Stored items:
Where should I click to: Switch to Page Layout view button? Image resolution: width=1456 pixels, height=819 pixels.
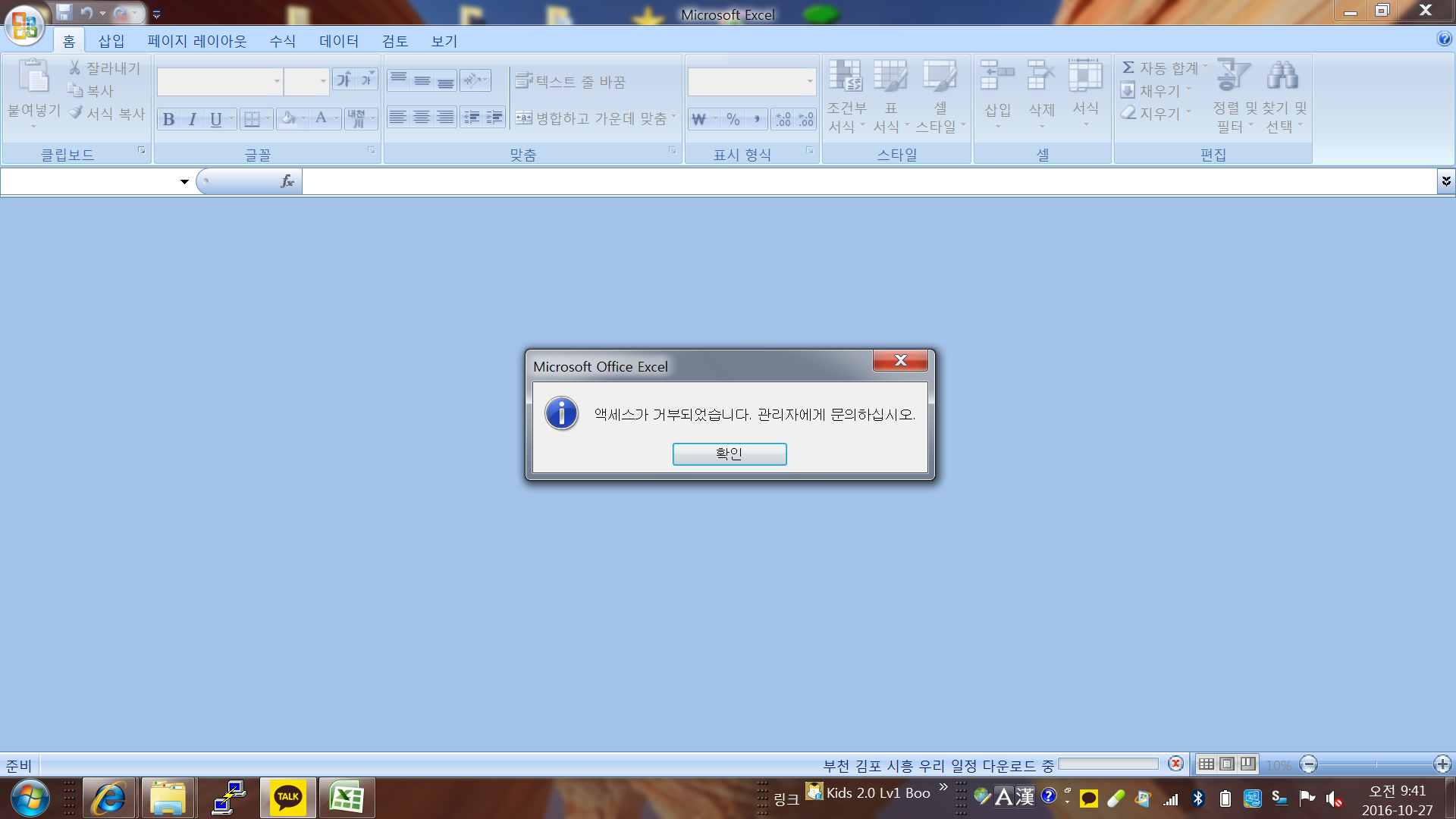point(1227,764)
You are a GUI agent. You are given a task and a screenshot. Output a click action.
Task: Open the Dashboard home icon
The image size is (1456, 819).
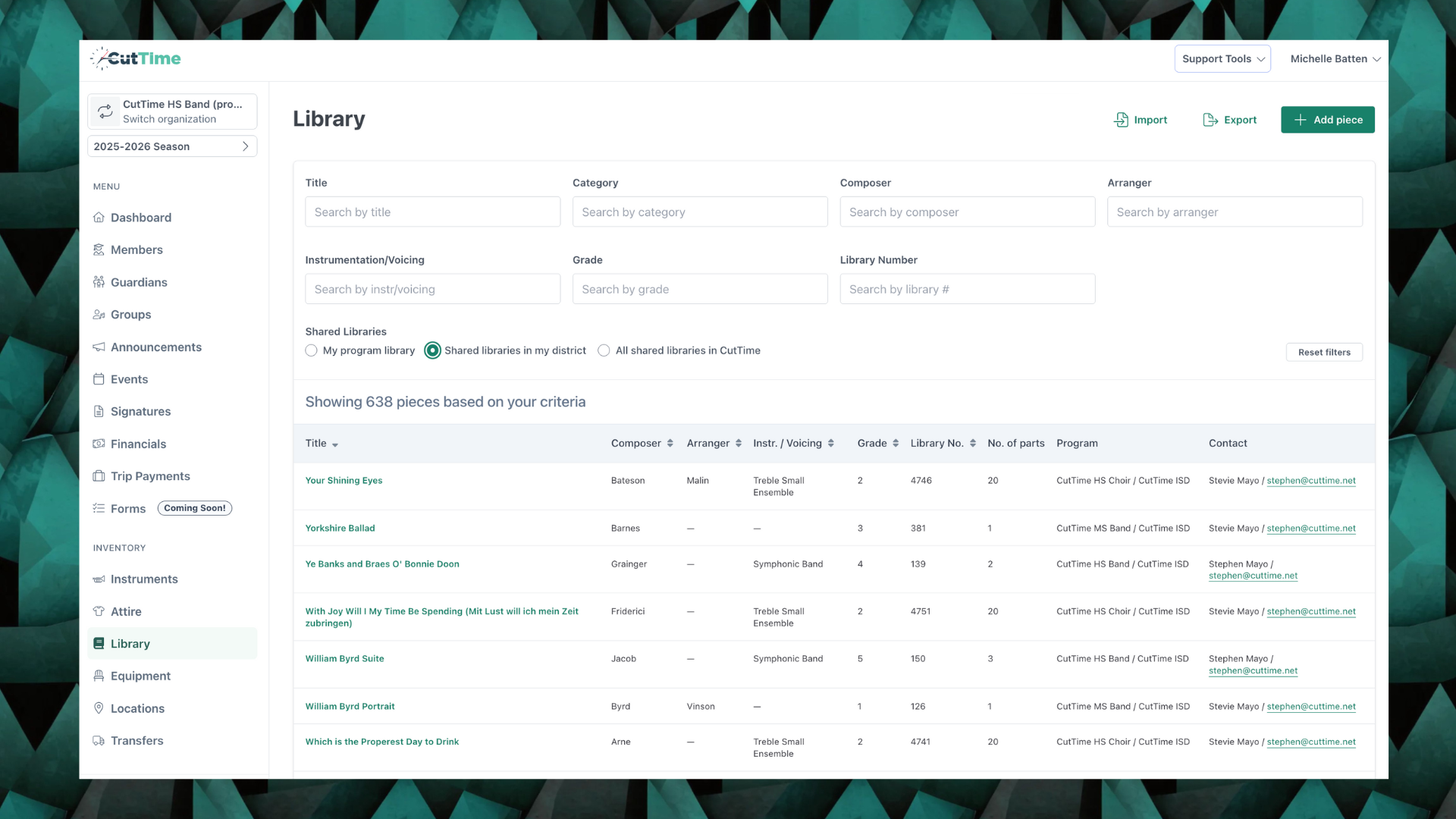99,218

◆ Problem statement
Return the records verbatim, minus pictures.

◆ Answer area
Where should I click to: Switch to Page Layout view button? Image resolution: width=1456 pixels, height=819 pixels.
point(1227,764)
You are a GUI agent. You are given a task and a screenshot. Output a click action.
Task: Open the Dashboard home icon
The image size is (1456, 819).
99,218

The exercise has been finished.